**Work to do:** Copy the entire listing below word for word, leaving out the pictures.
** Start Entries **
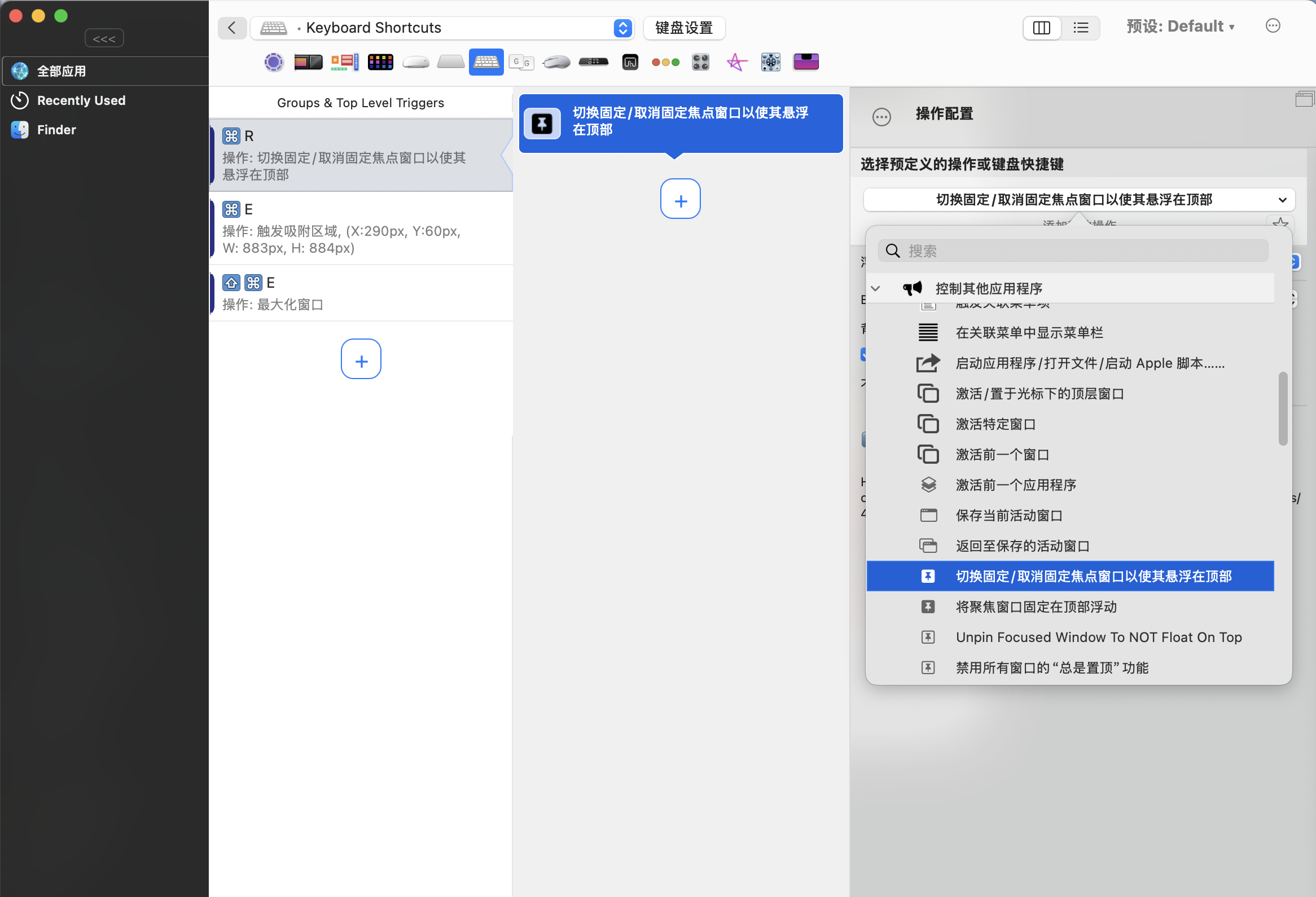This screenshot has width=1316, height=897.
Task: Open the Stream Deck grid icon
Action: tap(380, 61)
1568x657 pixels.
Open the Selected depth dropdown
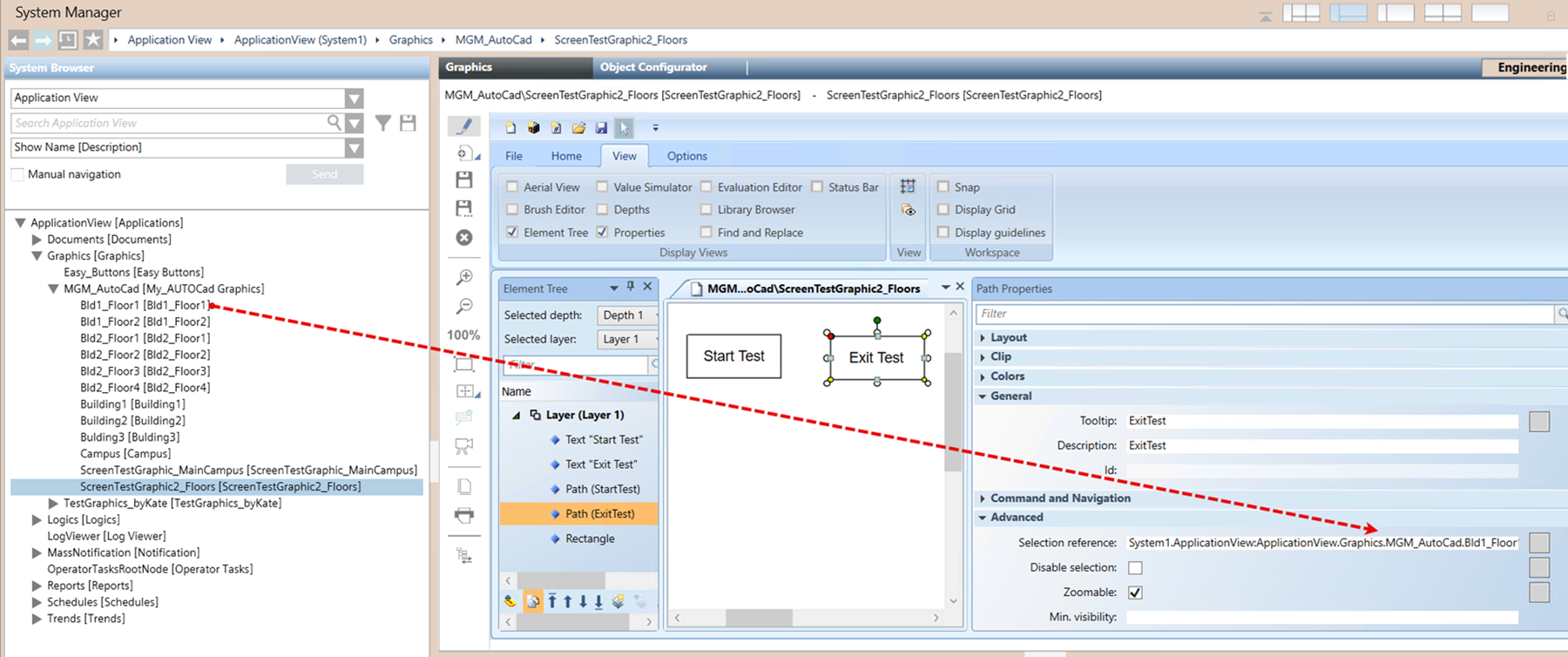[627, 315]
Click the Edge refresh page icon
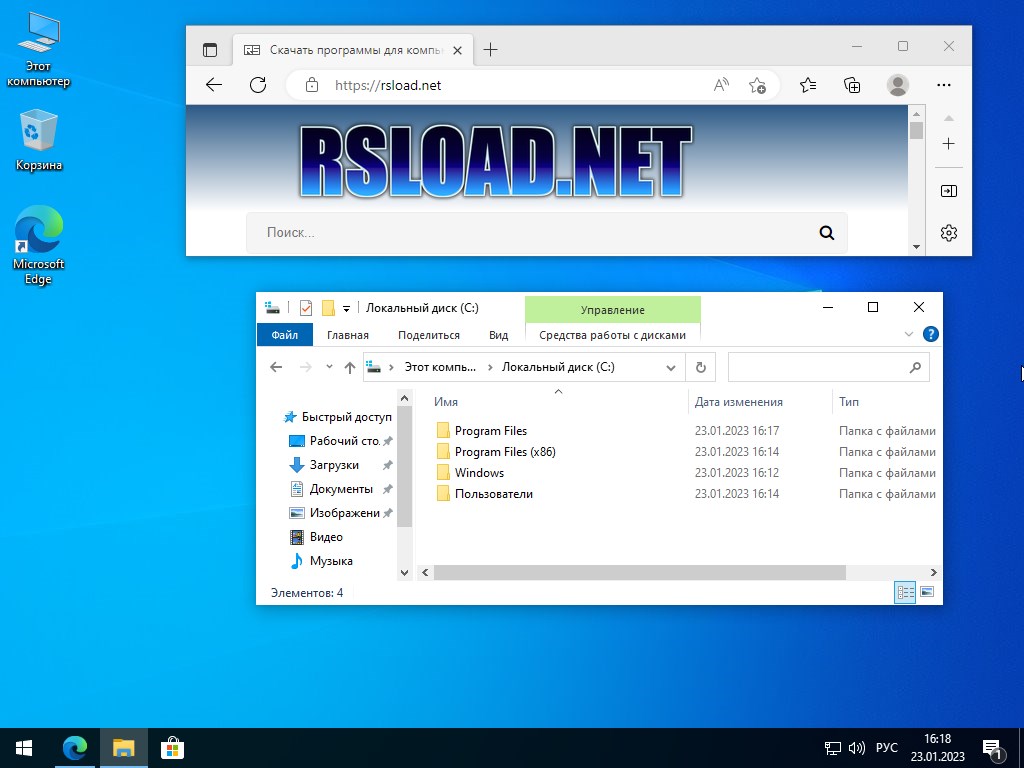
** End Entries **
**Task solution:**
This screenshot has width=1316, height=897.
Task: Open the Stream Deck grid icon
Action: tap(380, 61)
1568x657 pixels.
Open the Selected depth dropdown
[627, 315]
Click the Edge refresh page icon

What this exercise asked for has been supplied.